In the 2008 pre-race ceremony, crew members and Mdr. Benjamin Pearson, commanding officer of the ballistic missile submarine USS Kentucky, walked this wreath of roses to the track. The Derby is frequently referred to as "The Run for the Roses." The tradition of roses allegedly originated in 1883 when a New York socialite presented roses to female guests at a post-Derby party attended by the founder of Churchill Downs.
Hats are Part of the Tradition for Ladies on Derby Day
Churchill Downs is a Mecca for fancy hats on Derby Day, when ladies don their finest headwear for the day. There's no doubt that shops have a flurry of activity prior to the big day. Most men also wear a far more formal look than for other sporting events. Stylish ticket-holders usually enjoy the race's signature cocktail, Kentucky's own mint julep, the recipe of which is here.

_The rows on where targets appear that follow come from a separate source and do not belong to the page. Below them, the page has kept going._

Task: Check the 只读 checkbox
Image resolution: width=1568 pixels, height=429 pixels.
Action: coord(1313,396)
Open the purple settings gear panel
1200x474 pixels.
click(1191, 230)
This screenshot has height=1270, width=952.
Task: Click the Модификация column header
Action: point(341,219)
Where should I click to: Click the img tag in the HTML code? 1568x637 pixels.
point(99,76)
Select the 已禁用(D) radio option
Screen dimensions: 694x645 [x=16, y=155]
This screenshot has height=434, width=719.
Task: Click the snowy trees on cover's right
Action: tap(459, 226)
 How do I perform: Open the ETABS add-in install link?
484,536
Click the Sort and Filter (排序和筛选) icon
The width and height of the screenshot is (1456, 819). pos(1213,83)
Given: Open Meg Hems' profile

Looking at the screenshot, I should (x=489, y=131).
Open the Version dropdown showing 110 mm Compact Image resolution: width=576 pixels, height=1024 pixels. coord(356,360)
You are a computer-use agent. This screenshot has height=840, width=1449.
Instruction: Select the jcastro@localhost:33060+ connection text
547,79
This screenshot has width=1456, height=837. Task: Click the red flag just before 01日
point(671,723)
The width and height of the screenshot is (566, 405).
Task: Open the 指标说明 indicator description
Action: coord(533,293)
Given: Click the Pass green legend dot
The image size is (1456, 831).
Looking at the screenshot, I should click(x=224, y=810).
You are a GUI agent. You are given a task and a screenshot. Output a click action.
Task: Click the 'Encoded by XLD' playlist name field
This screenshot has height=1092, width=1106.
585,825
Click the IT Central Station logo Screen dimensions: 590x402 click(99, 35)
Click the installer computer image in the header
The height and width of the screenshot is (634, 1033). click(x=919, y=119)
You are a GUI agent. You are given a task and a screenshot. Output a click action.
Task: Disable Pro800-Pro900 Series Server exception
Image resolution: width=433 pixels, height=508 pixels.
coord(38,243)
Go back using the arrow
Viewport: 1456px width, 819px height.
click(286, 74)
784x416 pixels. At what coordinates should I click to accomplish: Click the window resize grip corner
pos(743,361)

While the grandstand is all about fancy hats and three-piece suits, the infield at Churchill Downs becomes one giant tailgate party. With an anything goes attitude, the revelries here are thought to rival those of Mardi Gras. If you're watching the derby with kids, there's an infield section geared toward families as well.
The Kentucky Derby is also called The Race for the Roses, and here's why . . . the winning horse is draped with a lush blanket of 554 roses to celebrate the win. This wonderful photogenic (and fragrant) component of the race has helped its renown.
If you can't make the big event, you can still get a taste of Kentucky Derby heritage with a visit to the Kentucky Derby Museum at the Churchill Downs. Learn all about the history of the race, admire the gallery of derby fashion and experience the trill of the race on a derby simulator.